Y entonces ahí vi un set de película. En la Avenida 5 de Mayo habían cambiado las fachadas de varias tiendas para imitar negocios de los años 30 o 40 del siglo pasado, con rótulos en inglés, semáforos antiguos y un poste con un letrero que decía "Hollywood Boulevard". Varios figurantes, vestidos con trajes de la época, esperaban indicaciones, algunos charlaban entre sí junto a los autos antiguos, unos doce en total, que ocupaban buena parte de la avenida. El staff de producción se gritaba de un lado a otro de la calle, que no estaba cerrada por completo, y por la que todavía circulaban autos. Una chica encendió un soplador de hojas y lo apuntó hacia una pila de polvo. Una nube espesa y polvorosa cubrió la intersección mientras hombres con radios y chalecos fosforecentes cerraban la calle para despejarla de autos y paseantes. Alguien gritó en un megáfono y de pronto la gente a mi alrededor, un grupo de mirones como yo, atraídos por ese peculiar bullicio, empezó a cuchichear. Varios levantaron el brazo y señalaron con el dedo la figura de un hombre que avanzaba entre la polvareda. Tres o cuatro coches antiguos se pusieron en marcha y pasaron frente a él, los figurantes se movían fingiendo conversaciones o tareas cotidianas. El hombre, de lejos, tenía pinta de pordiosero. Sólo cuando el aire se hubo despejado un poco distinguí una figura extrañamente familiar. Una mujer rubia, vestida como dama de alta sociedad, le arrojó unas monedas, que el hombre recogió con tristeza y resignación antes de seguir su camino.

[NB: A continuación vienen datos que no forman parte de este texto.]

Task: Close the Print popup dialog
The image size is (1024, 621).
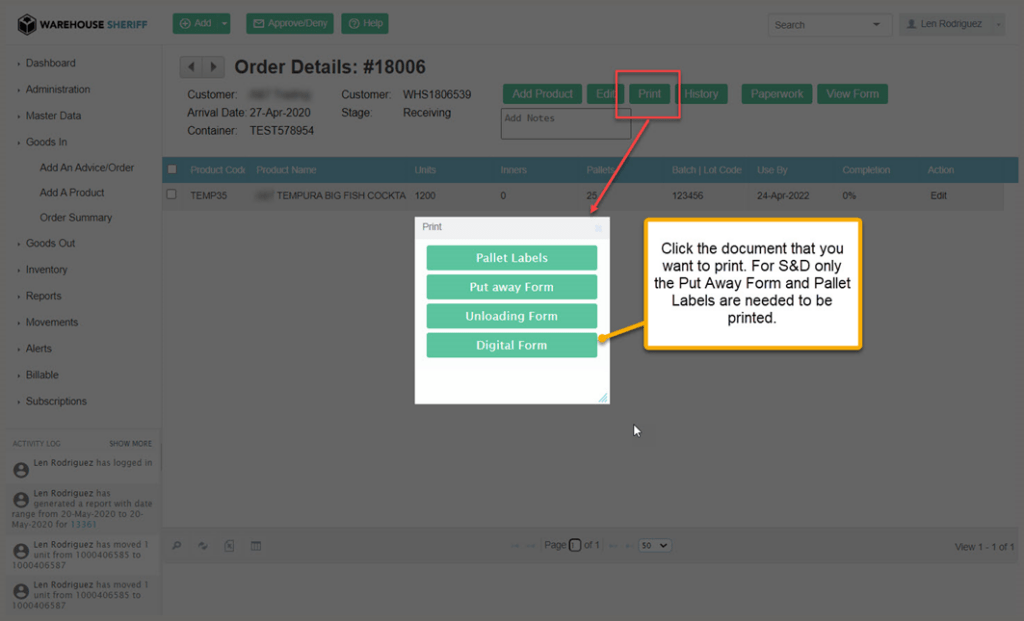Action: (x=599, y=228)
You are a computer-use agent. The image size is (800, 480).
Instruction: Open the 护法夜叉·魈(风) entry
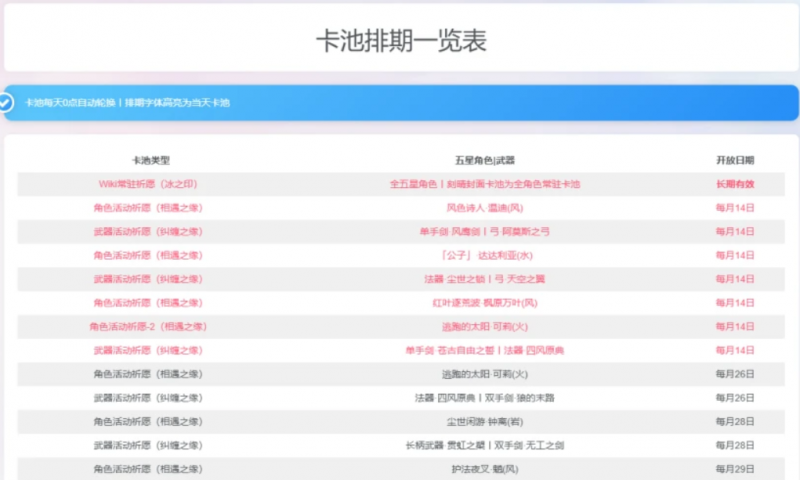[484, 468]
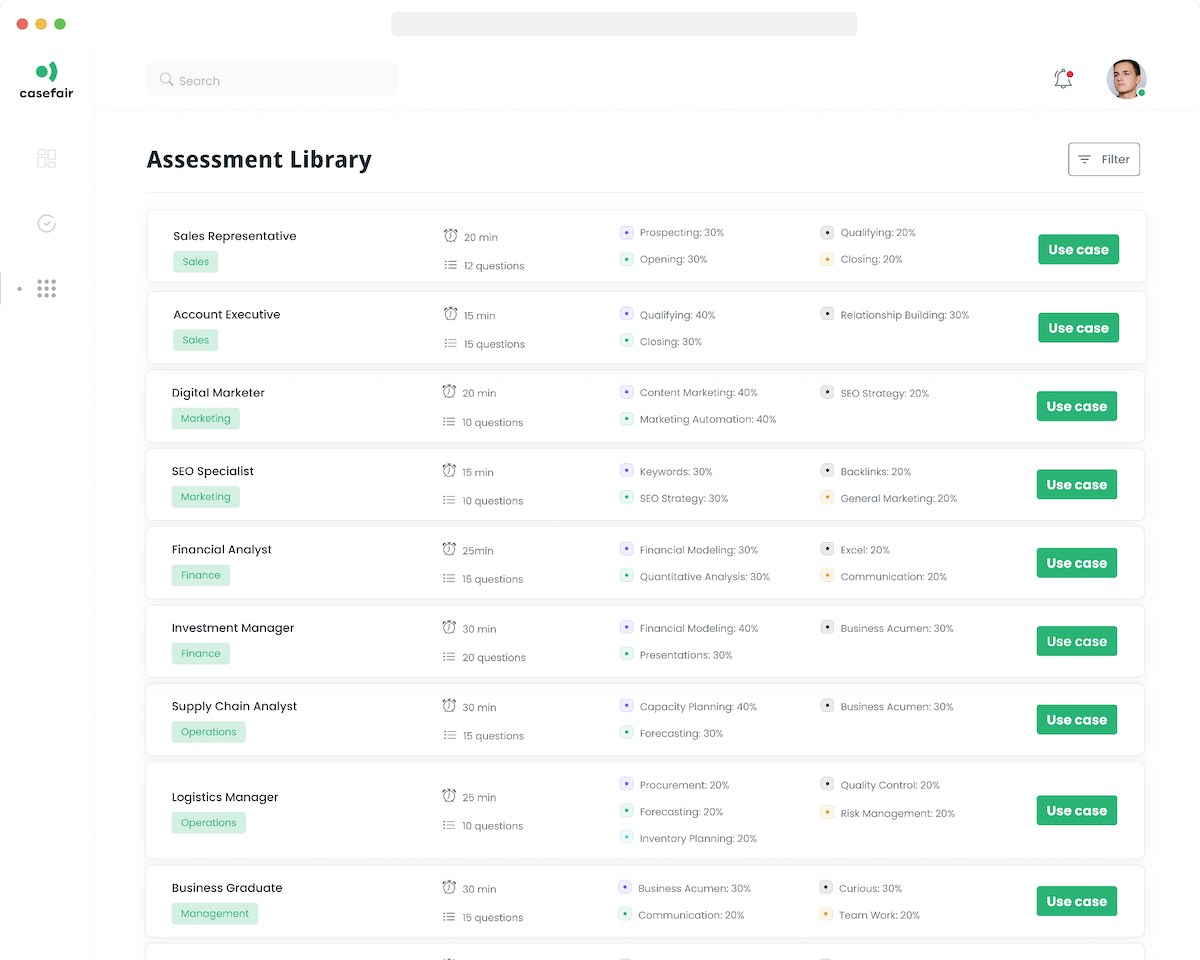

Cuando los coches antiguos cruzaron la calle y salieron del set, pasando de la ciudad ficticia a la real, un anciano, sucio, vagabundo, de cabellos largos, canosos y grasientos, típico loquito de centro, como les dicen, levantó una ametralladora imaginaria y les disparó mientras hacía ruidos con la boca y sus dentadura intermitente y negruzca se asomaba entre los labios hinchados.
Un hombre vestido con jeans y una gorra de béisbol pasó a escasos metros y le dijo algo a quien parecía ser el primer asistente de dirección, quien comenzó a gritar que todos los actores debían volver a la posición uno para repetir el trazo.
Así vi la misma secuencia repetirse un par de veces, con algunos cambios, hasta que el vacío del estómago se hizo demasiado punzante y decidí volver a casa.
Ahí, tomé mi teléfono y lo confirmé en internet: Todd Haynes estaba filmando una película en la ciudad. Y el protagonista era Pedro Pascal. Salí a comprar un baguette y encontré un pedazo de Hollywood en la calle. Es la clase de cosas que le dan encanto a vivir en el centro de la ciudad de México.